BEGIN
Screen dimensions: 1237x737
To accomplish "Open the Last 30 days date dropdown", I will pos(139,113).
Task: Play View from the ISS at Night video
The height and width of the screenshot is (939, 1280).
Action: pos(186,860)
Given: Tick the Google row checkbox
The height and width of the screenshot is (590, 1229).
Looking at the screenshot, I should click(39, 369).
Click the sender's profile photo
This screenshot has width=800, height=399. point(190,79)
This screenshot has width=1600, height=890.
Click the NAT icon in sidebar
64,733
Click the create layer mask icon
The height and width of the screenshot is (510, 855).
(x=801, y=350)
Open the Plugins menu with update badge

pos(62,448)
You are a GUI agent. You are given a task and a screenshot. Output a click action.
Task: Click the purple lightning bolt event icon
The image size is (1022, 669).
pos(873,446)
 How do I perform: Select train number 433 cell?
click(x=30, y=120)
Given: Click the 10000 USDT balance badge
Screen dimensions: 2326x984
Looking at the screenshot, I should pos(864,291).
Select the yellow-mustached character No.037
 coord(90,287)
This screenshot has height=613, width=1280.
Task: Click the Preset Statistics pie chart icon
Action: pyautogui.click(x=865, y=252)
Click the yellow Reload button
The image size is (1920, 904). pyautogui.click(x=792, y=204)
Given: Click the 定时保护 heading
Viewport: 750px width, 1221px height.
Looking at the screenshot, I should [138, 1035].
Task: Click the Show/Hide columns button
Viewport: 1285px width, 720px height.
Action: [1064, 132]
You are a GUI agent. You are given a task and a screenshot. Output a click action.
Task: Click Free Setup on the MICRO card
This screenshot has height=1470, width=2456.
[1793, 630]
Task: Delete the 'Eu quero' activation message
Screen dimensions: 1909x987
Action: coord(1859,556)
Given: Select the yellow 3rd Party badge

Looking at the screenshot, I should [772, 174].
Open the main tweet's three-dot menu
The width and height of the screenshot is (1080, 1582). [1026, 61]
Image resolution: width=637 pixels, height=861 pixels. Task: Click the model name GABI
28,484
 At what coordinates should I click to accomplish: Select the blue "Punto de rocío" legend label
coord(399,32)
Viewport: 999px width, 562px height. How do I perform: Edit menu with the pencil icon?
END
Write out the lines of the records exactly, starting at the one holding "Given: Select the yellow 3rd Party badge" and ending with the last line, and include no others.

Response below:
Given: Select the yellow 3rd Party badge

Looking at the screenshot, I should [772, 174].
Open the main tweet's three-dot menu
The width and height of the screenshot is (1080, 1582). [1026, 61]
Image resolution: width=637 pixels, height=861 pixels. Task: Click the model name GABI
28,484
 At what coordinates should I click to accomplish: Select the blue "Punto de rocío" legend label
coord(399,32)
Viewport: 999px width, 562px height. How do I perform: Edit menu with the pencil icon?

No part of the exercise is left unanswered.